Starting in the E1/E2 state, the reaction cycle begins as the enzyme releases 1-3 protons from the cation-ligating residues, in exchange for cytoplasmic Ca2+-ions. This leads to assembly of the phosphorylation site between the ATP-bound N domain and the P domain, while the A domain directs the occlusion of the bound Ca2+. In this occluded state, the Ca2+ ions are buried in a proteinaceous environment with no access to either side of the membrane.

The Ca₂E1~P state becomes formed through a kinase reaction, where the P domain becomes phosphorylated, producing ADP. The cleavage of the β,-phosphordiester bond releases the gamma-phosphate from ADP and unleashes the N domain from the P domain.
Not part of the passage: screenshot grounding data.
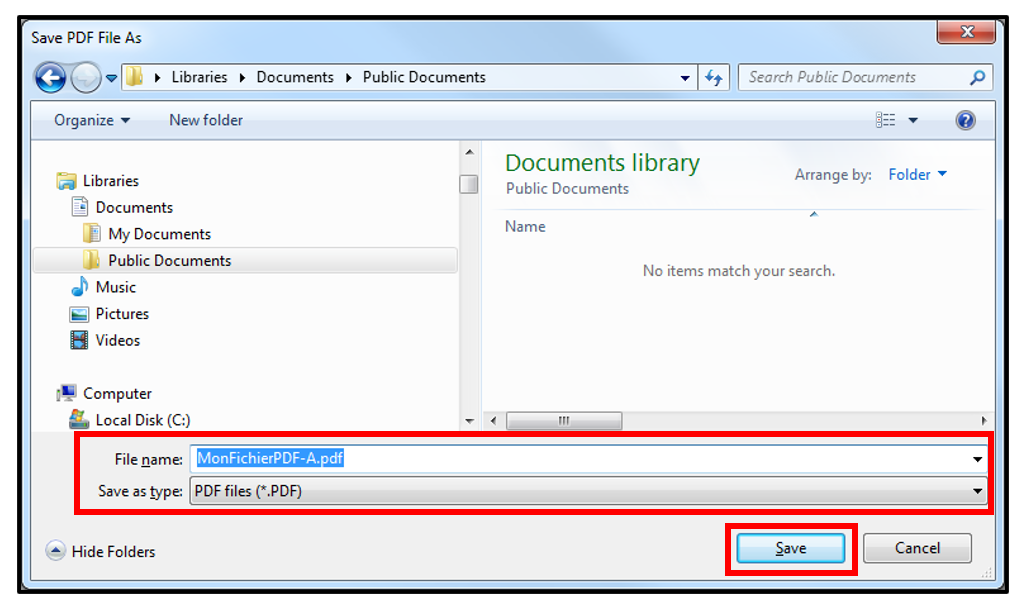Click the File name text field

(x=580, y=459)

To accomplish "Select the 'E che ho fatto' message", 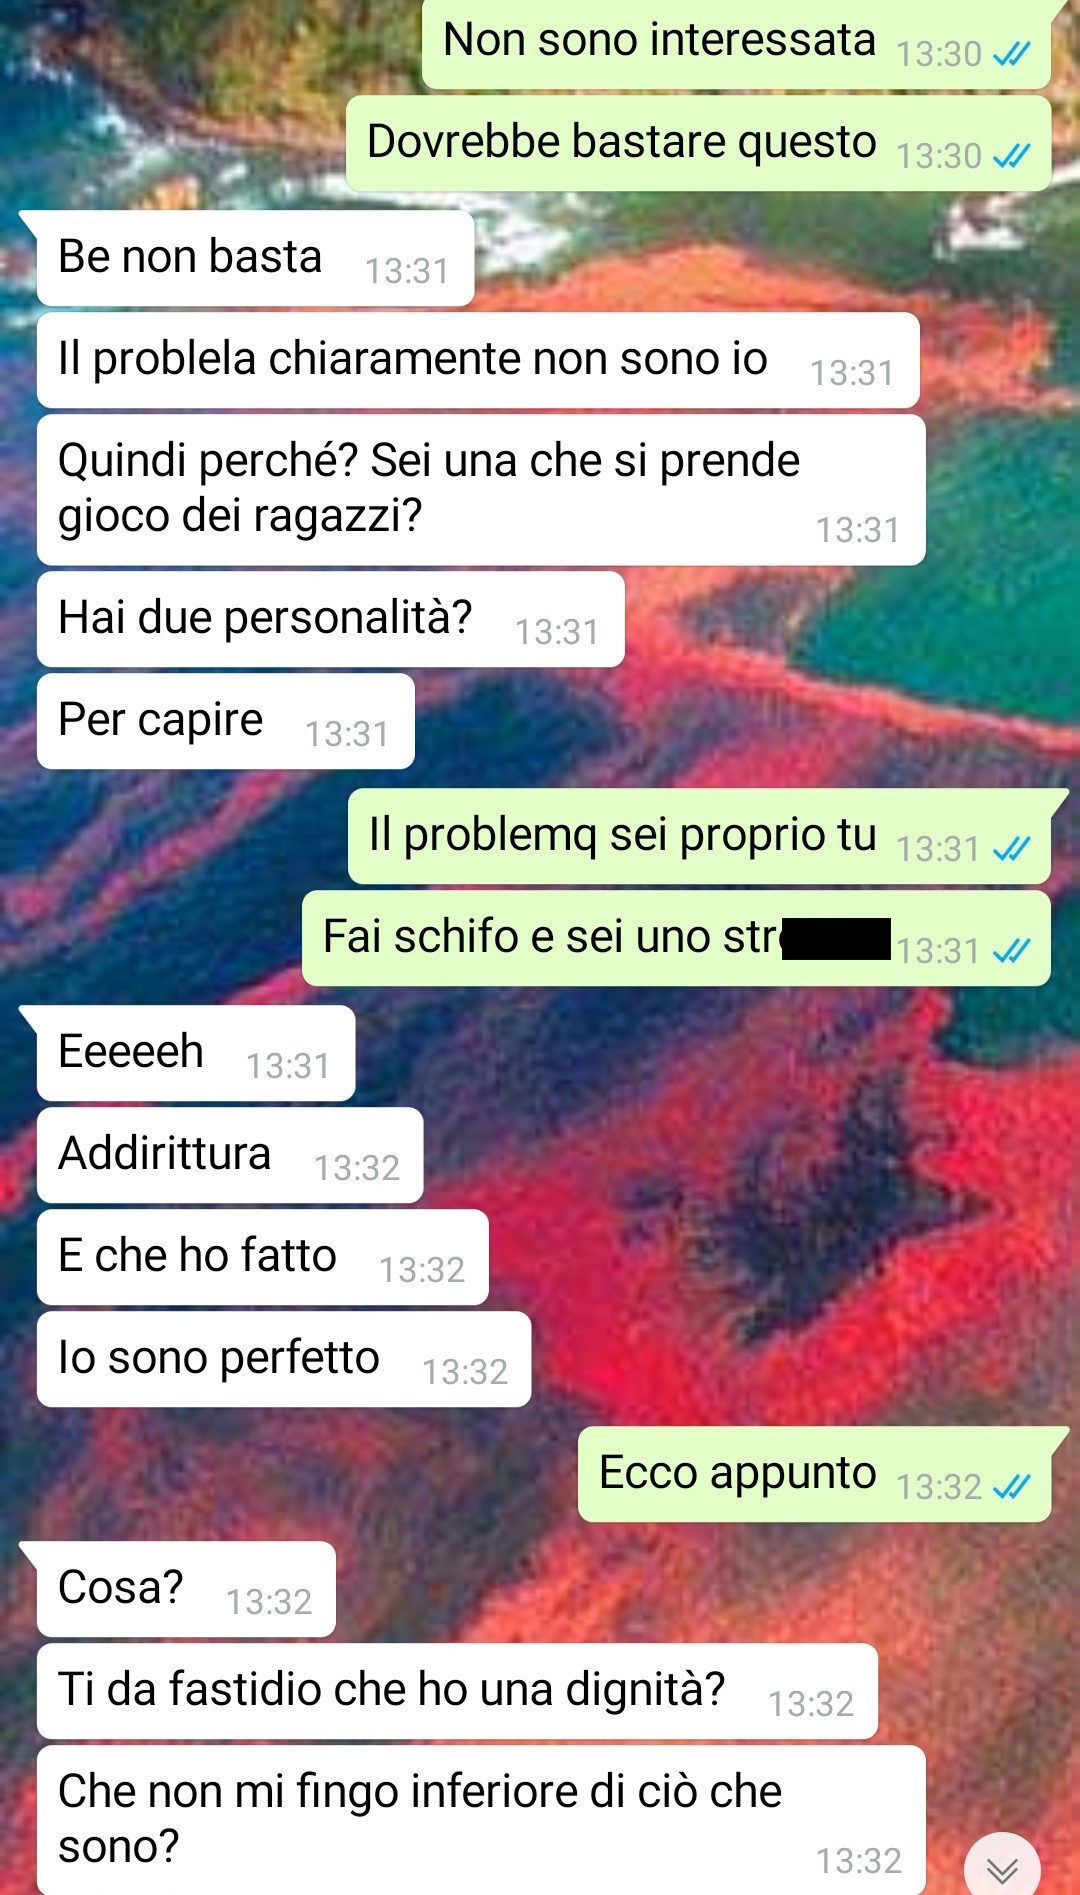I will [263, 1257].
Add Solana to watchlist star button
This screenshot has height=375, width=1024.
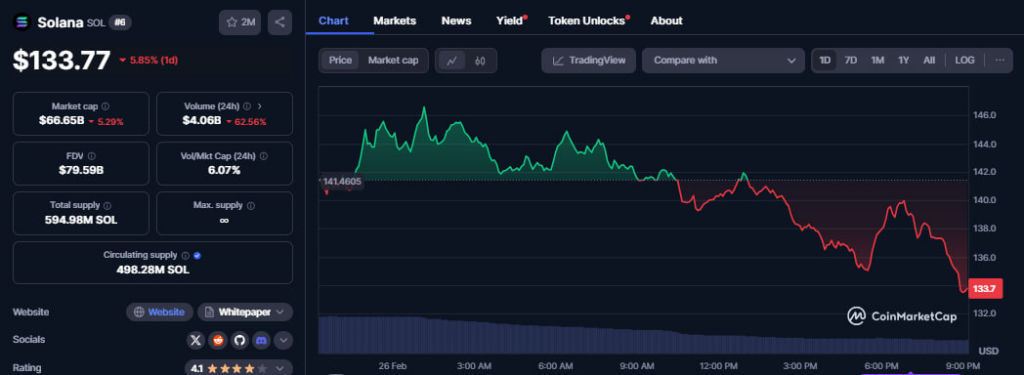pyautogui.click(x=240, y=22)
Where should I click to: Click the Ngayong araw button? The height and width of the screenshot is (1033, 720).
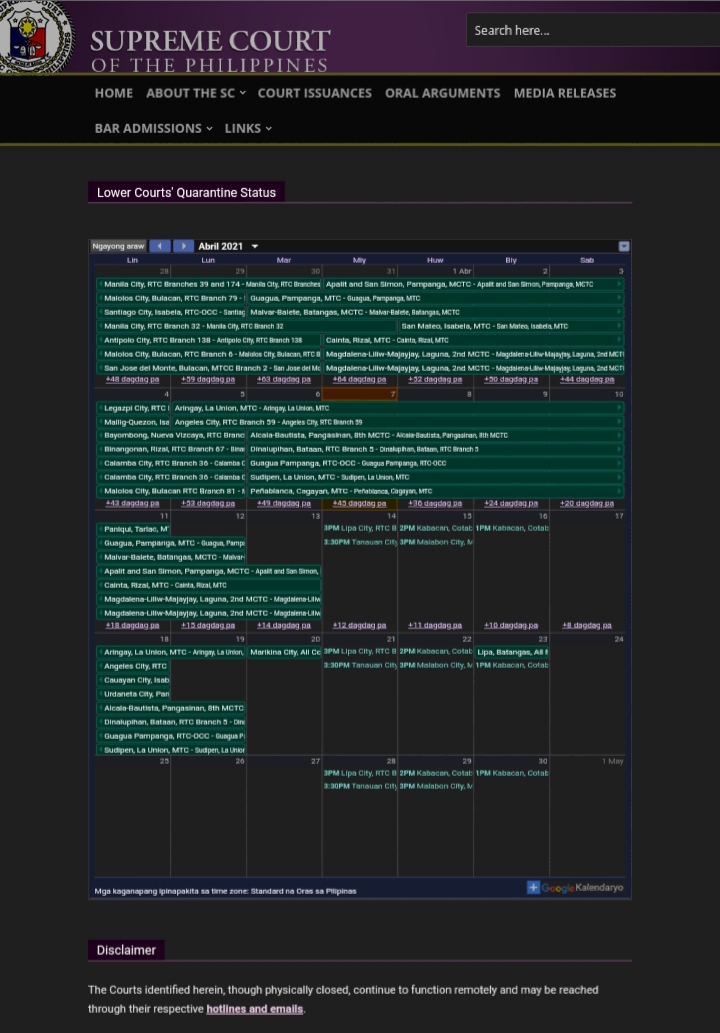click(118, 246)
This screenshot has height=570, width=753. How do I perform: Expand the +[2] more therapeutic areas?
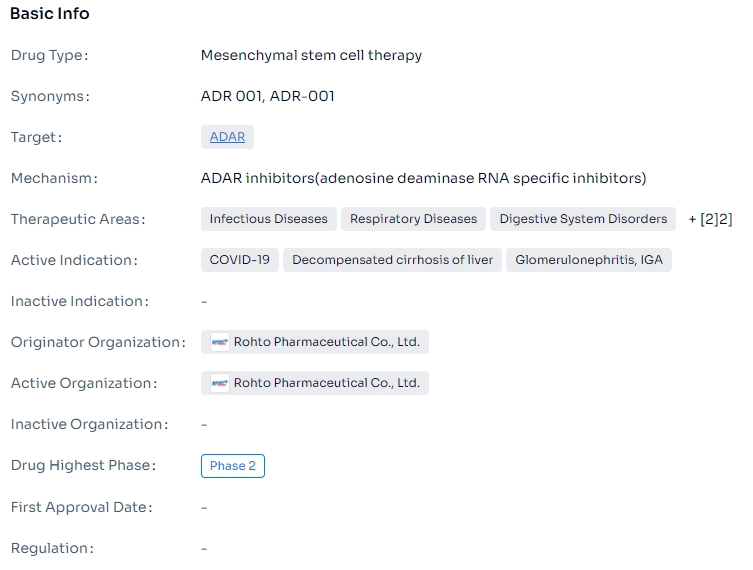pos(710,219)
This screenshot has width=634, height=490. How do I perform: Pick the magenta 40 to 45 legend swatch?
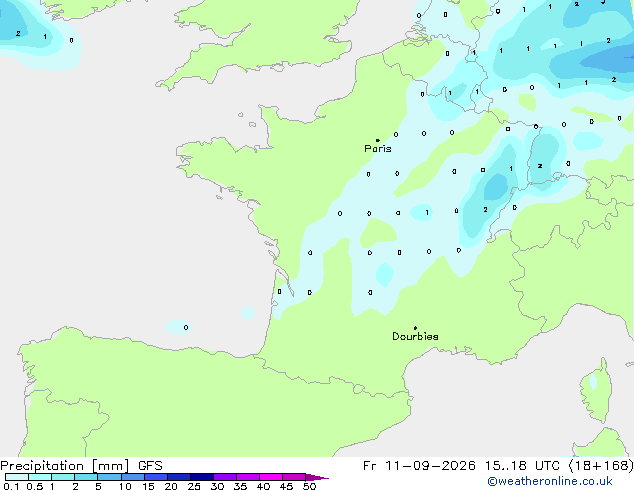coord(271,477)
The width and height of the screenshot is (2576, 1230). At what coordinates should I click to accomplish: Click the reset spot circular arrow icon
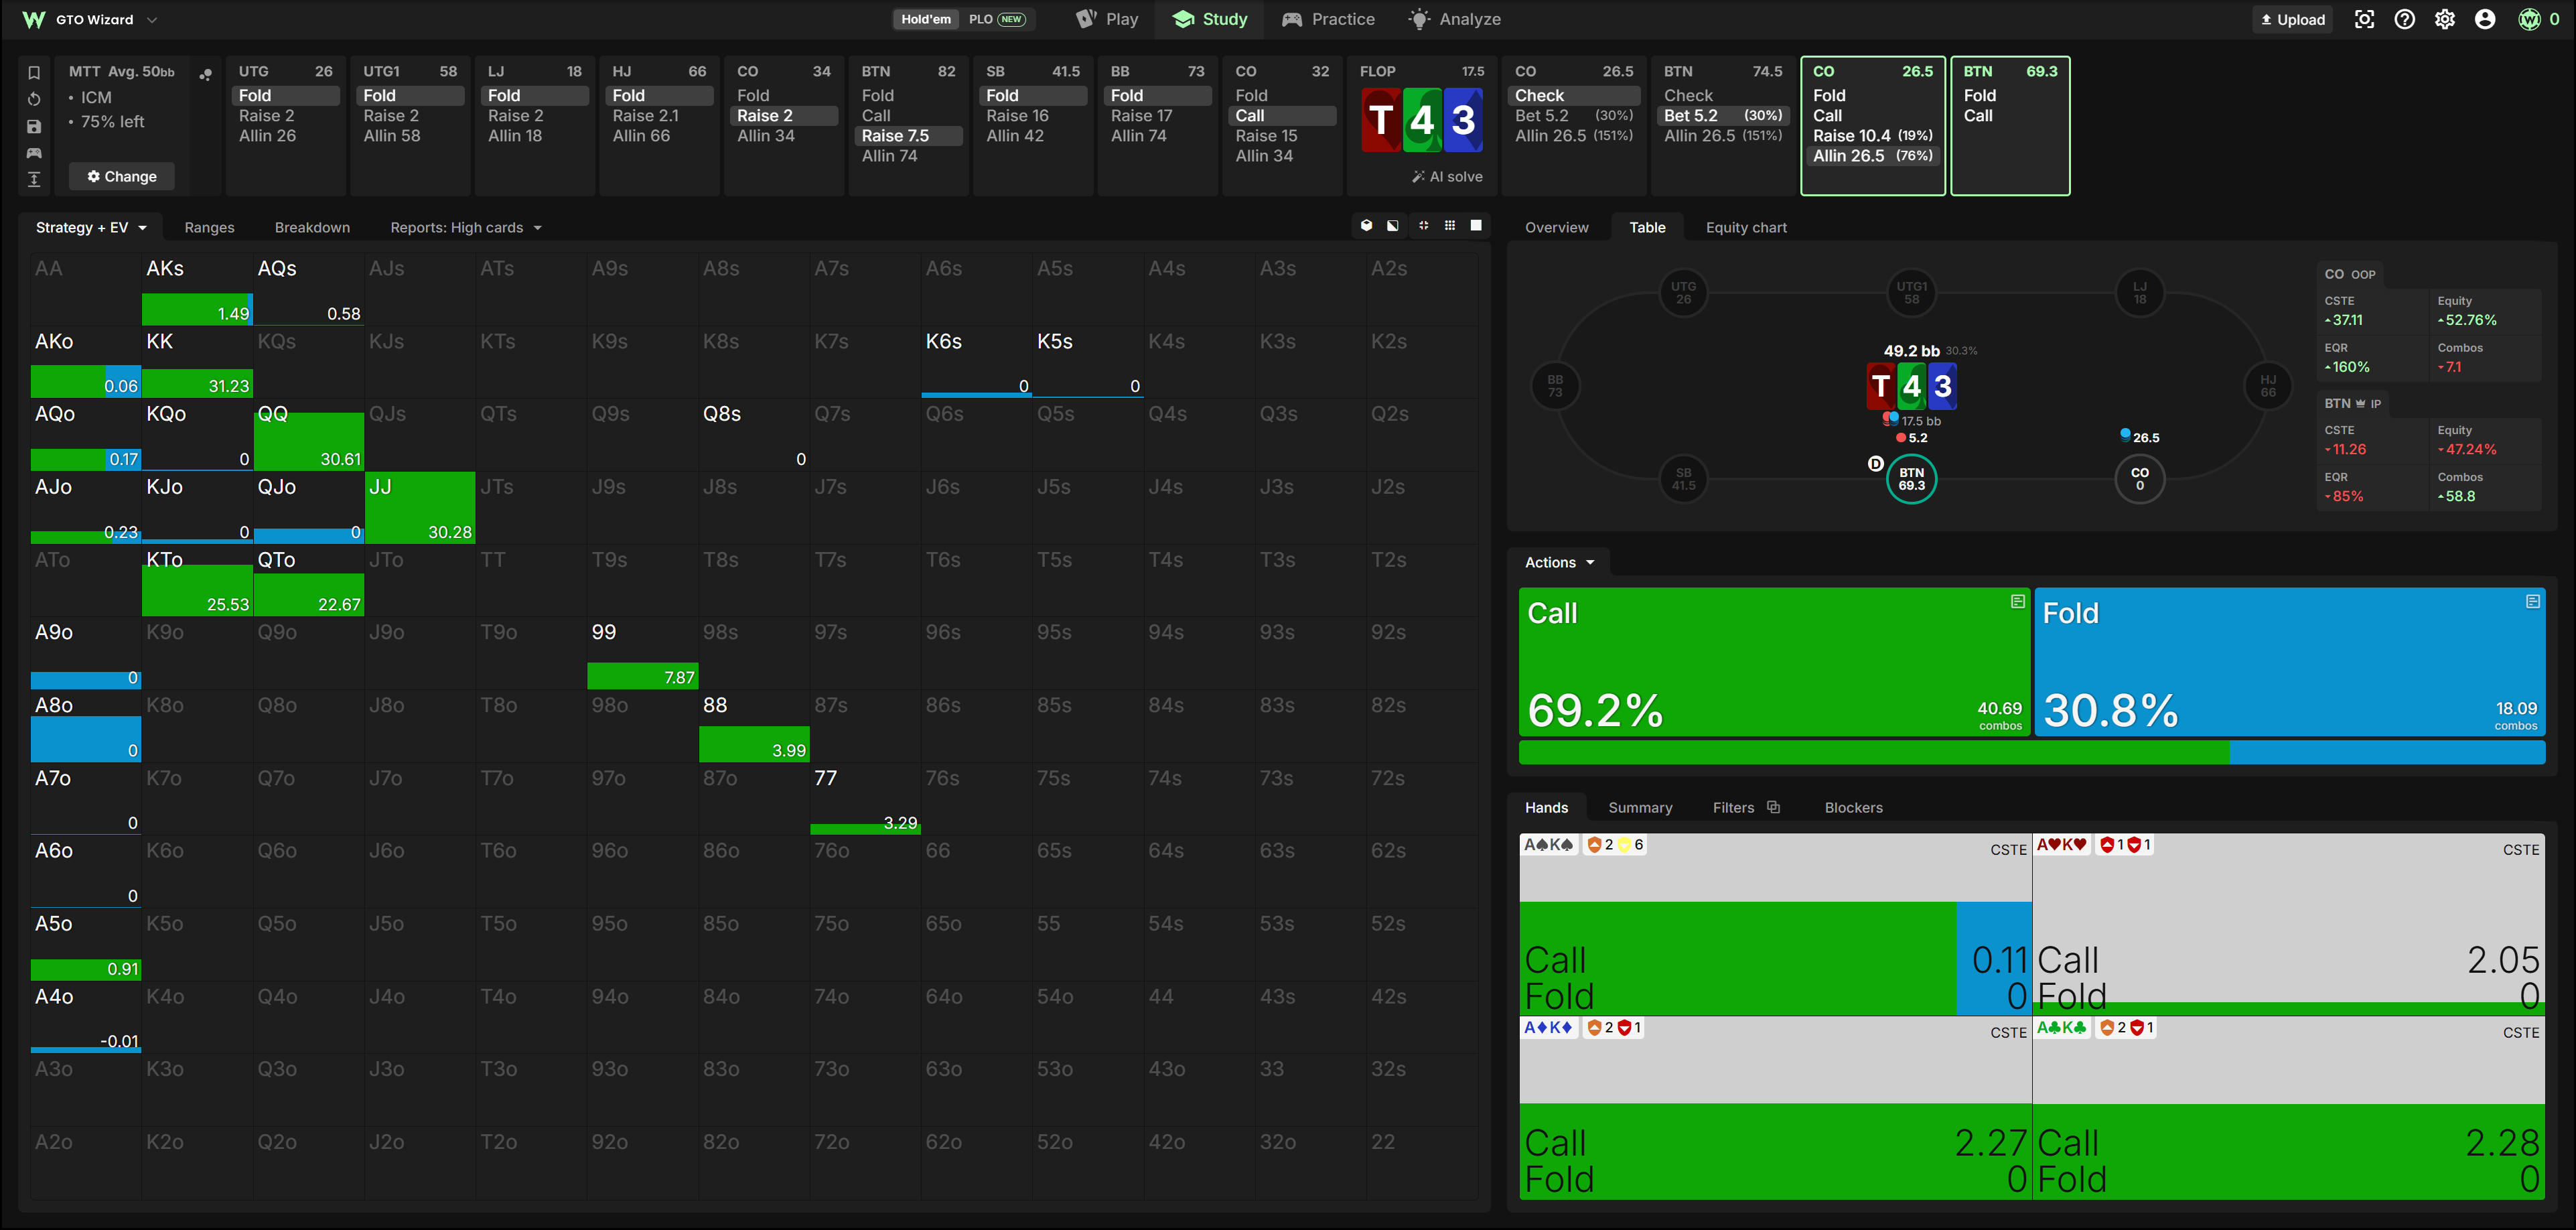(x=34, y=99)
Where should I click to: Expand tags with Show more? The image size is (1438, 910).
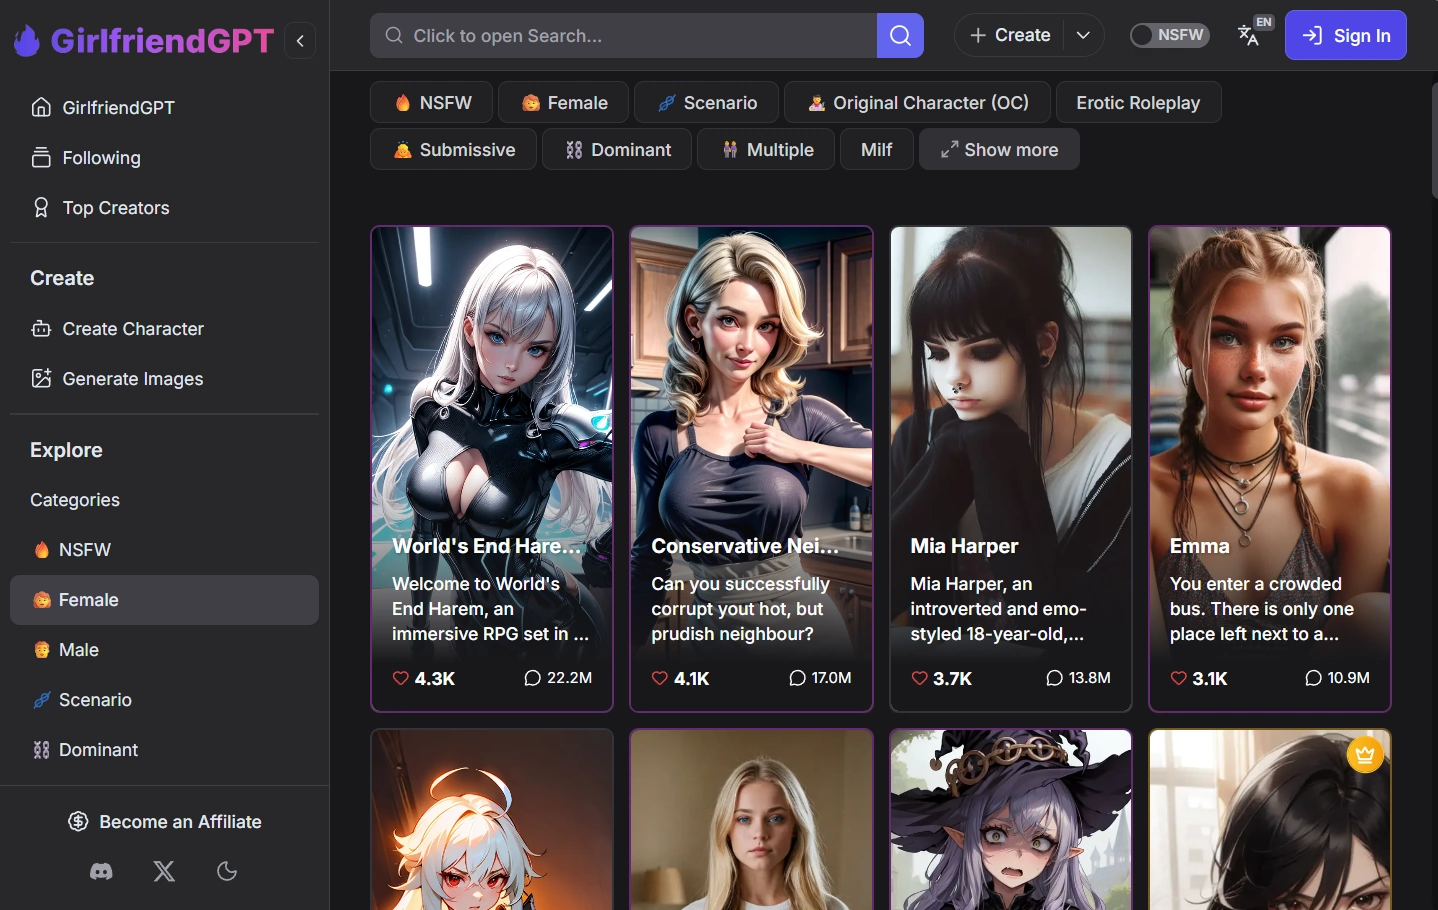point(999,150)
This then allows the A domain to rotate towards the phosphorylation site, making a firm association with both the P and the N domain. This movement of the A domain exerts a downward push on M3-M4 and a drag on M1-M2, forcing the pump to open at the luminal side and forming the E2P state. During this transition, the transmembrane Ca2+-binding residues are forces apart, destroying the high-affinity binding site. This is in agreement with the general model form substrate translocation (cf. 1.2), showing that energy in primary transport is not used to bind the substrate but to release it again from the buried counter ions. At the same time the N domain becomes exposed to the cytosol, ready for ATP exchange at the nucleotide-binding site.

As the Ca2+ dissociate to the luminal side, the cation binding sites are neutralised by proton binding, and this make a closure of the transmembrane segments favourable. This closure is coupled to a downwards rotation of the A domain and a movement of the P domain, which then leads to the E2-P* occluded state. Meanwhile, the N domain exchanges ADP for ATP.

The P domain is dephosphorylated by the A domain, and the cycle completes when the phosphate is released from the enzyme, stimulated by the newly bound ATP, while a cytoplasmic pathway opens to exchange the protons for two new Ca2+-ions.